Mr. Speaker, it is difficult to accept that in the 10 years since Amnesty International Canada released a major report documenting the violence against this country's indigenous women, there still has not been a strong federal response on this issue. There has been opportunity for both Liberal and Conservative governments, but a full decade later, we are so mired in the problem that the only reasonable response is a national inquiry into missing and murdered indigenous women.
That said, the current government refuses to budge, despite overwhelming and ever-growing support for an inquiry. Instead of recognizing the benefits that the process would have, it has managed to plug its ears and claim that these are all just crimes that are being dealt with by the police. All the while, the statistics keep mounting, and a direct line that runs from the brutal murder of Helen Betty Osborne to the discovery of Tina Fontaine's body in the Red River this past summer is being dismissed as nothing more than a number of unconnected crimes.
The real crime, however, is inaction and indifference, as well as viewing these women and girls in the worst light far too often. Disappearances are too quickly dismissed as runaways or substance abusers, which is supposed to excuse a lacklustre effort to find missing people. In addition, when these instances are seen as nothing more than simple crimes to be dealt with by police, we are dismissing the fact that these women are almost seven times more likely to be the victims of violence than any other societal group in Canada.
Too often, we have heard members of the governing party wonder what good an inquiry would do. My colleague from Timmins—James Bay did a great job of explaining that.

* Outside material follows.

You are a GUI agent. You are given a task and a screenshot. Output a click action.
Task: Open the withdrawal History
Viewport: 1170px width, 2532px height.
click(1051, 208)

He said that, among many other things, an inquiry would allow us to see what makes these women so vulnerable and how they can be taken without police investigations. It would let us talk about how children and young women can be taken from their homes because the federal government will not allow therapy and in-house support for their families. We would hear how they get put into foster care and so often end up on the street. Most importantly, an inquiry would send the message that these women were people who were loved and should be respected, and that our Canadian society is ashamed that so many people could be allowed to disappear or die.
An inquiry is about a commitment to make societal change, like the change that came to the OPP because of the Ipperwash inquiry. That showed us that an inquiry process can and does work.
With all this in mind, I ask the government if it will reconsider and call an inquiry into missing and murdered indigenous women.